For the buttons connected according to the scheme of the previous lesson, the sketch of the program looks like this.

// debugging buttons using the UART port

#include <MsTimer2.h>
#include <Button.h>

#define BUTTON_1_PIN 12 // button 1 is connected to pin 12
#define BUTTON_2_PIN 11 // button 2 is connected to pin 11

Button button1(BUTTON_1_PIN, 20); // create an object button 1
Button button2(BUTTON_2_PIN, 20); // create an object button 2

void setup() {
  Serial.begin(9600); // initialize the port, rate 9600
  MsTimer2::set(2, timerInterupt); // set the timer interrupt with a period of 2 ms
  MsTimer2::start(); // enable interrupt
}

void loop() {

  // check button 1
  if ( button1.flagClick == true ) {
    button1.flagClick= false;
    Serial.println("Button 1 was pressed"); // message for the monitor
  }

  // check button 2
  if ( button2.flagClick == true ) {
    button2.flagClick= false;
    Serial.println("Button 2 was pressed"); // message for the monitor
  }
}

// interrupt handling
void timerInterupt() {
  button1.scanState(); // call the button 1 signal processing method
  button2.scanState(); // call the button 2 signal processing method
}

Now, for each press of button 1, the message “Button 1 was pressed” will be transmitted to the computer via the serial port of the Arduino board, and by pressing button 2, the message “Button 2 was pressed”.

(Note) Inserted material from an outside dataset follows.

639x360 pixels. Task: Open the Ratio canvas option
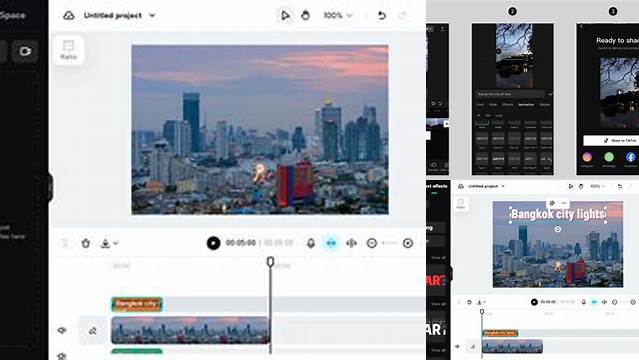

To see these messages, you must start the port monitor: Tools -> Serial Monitor. Now you can click on the buttons and see the reaction in the monitor window.

Serial port monitor

It is only necessary that the exchange rates be the same in the program and the monitor (I have 9600 baud).

You can also transfer variable values, calculation results, modes, etc. In subsequent lessons in almost every program, we will use a serial port to monitor the status of the program.

In the next lesson we will learn to read the values of signals on the analog inputs of the Arduino board.